Collected data

- - -

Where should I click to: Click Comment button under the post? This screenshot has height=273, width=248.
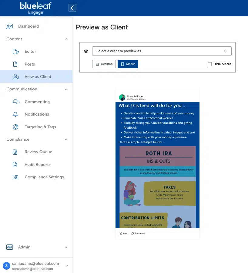point(138,233)
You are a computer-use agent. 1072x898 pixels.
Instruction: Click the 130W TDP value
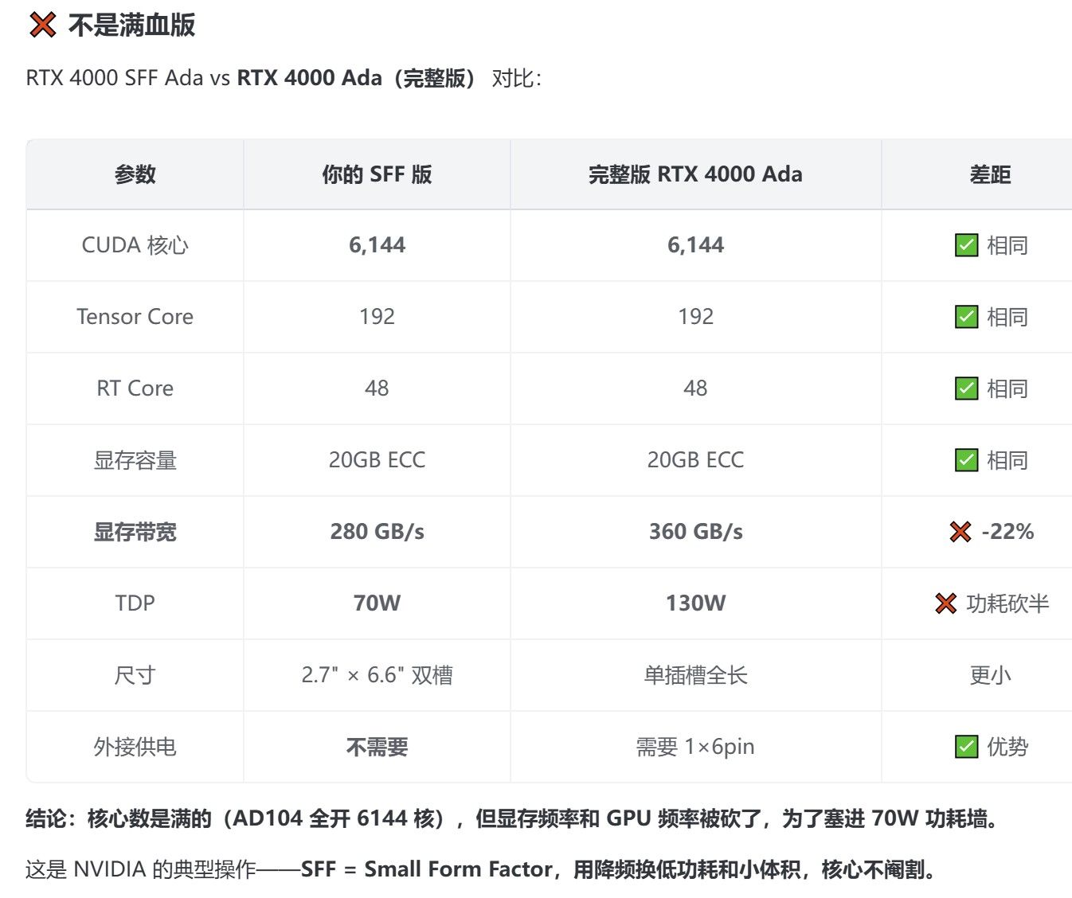point(695,603)
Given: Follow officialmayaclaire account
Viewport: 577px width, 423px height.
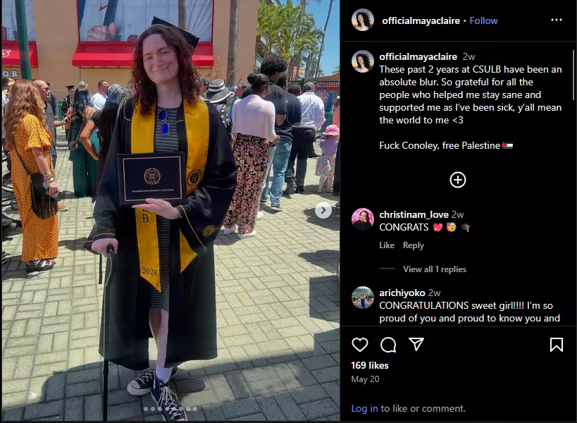Looking at the screenshot, I should click(483, 20).
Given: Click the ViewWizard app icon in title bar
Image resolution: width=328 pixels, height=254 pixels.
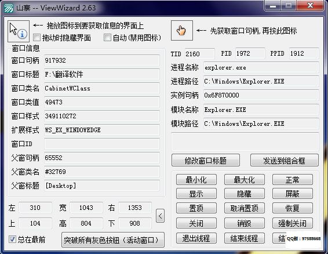Looking at the screenshot, I should pos(9,8).
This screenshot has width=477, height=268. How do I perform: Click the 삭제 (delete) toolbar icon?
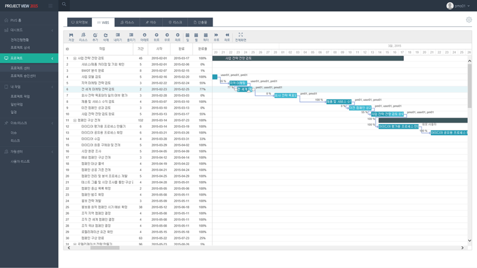[x=106, y=37]
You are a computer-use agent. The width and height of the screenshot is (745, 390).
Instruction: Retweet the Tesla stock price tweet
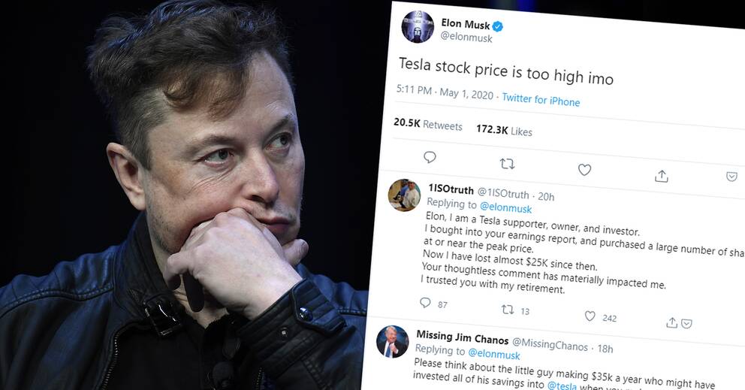507,164
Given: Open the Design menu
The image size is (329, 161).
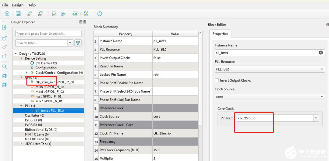Looking at the screenshot, I should click(18, 5).
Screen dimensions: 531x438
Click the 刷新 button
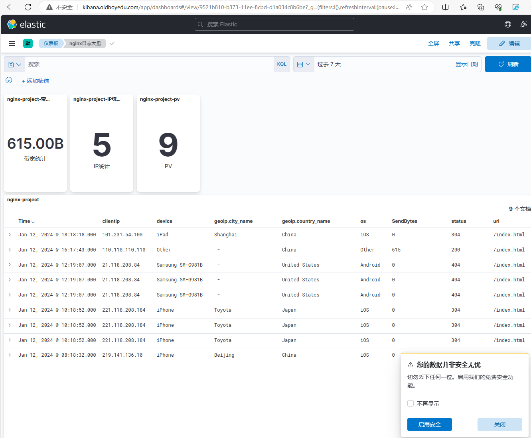(x=508, y=64)

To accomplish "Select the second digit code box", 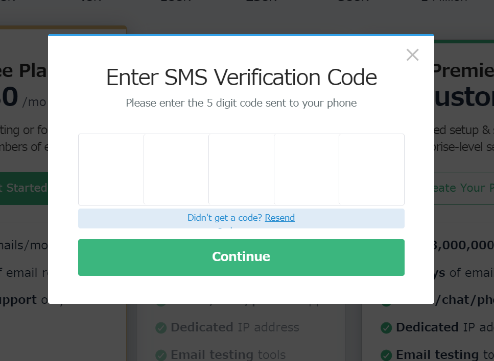I will pyautogui.click(x=176, y=169).
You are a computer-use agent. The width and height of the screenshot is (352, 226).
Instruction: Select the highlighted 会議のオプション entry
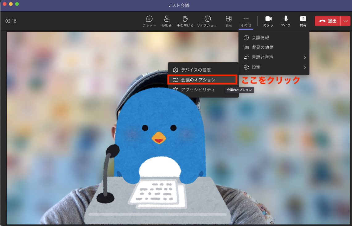click(x=202, y=79)
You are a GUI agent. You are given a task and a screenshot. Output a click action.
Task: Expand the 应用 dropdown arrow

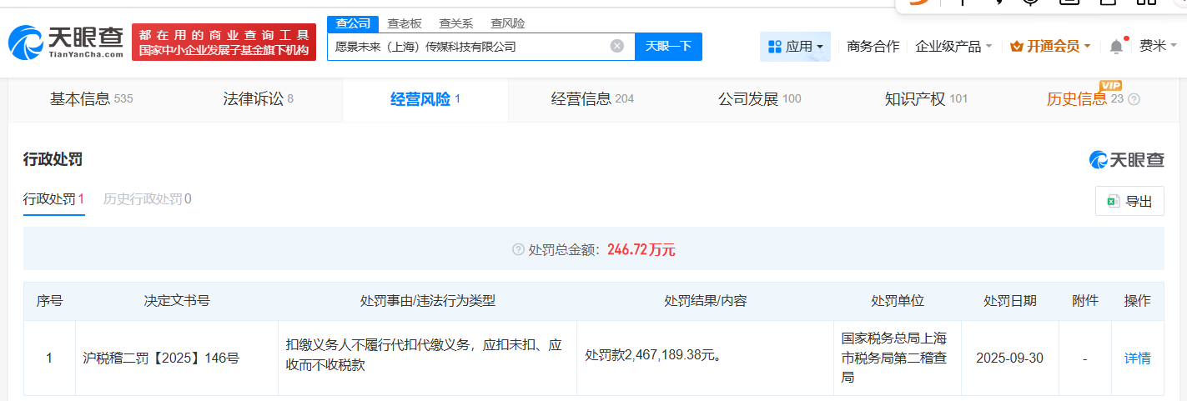tap(820, 48)
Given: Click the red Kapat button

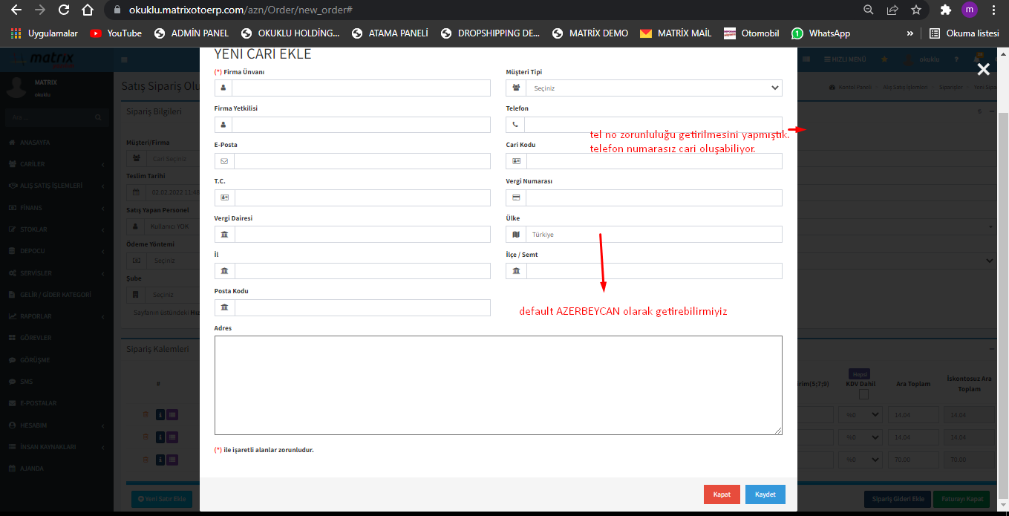Looking at the screenshot, I should coord(722,494).
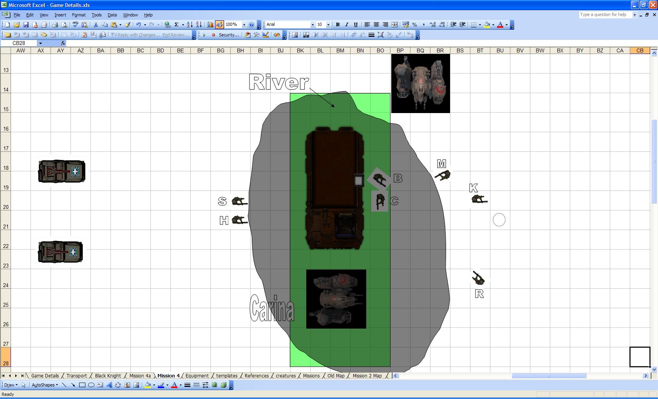Image resolution: width=658 pixels, height=399 pixels.
Task: Open the Format menu
Action: (x=79, y=15)
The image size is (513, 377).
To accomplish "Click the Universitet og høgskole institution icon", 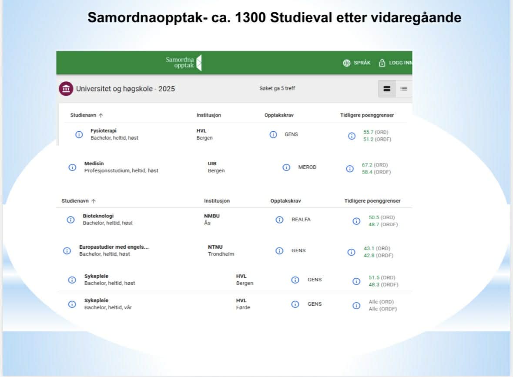I will coord(66,89).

- - -

A single number is the whole answer here: the number of lines in the data that include "agent".

4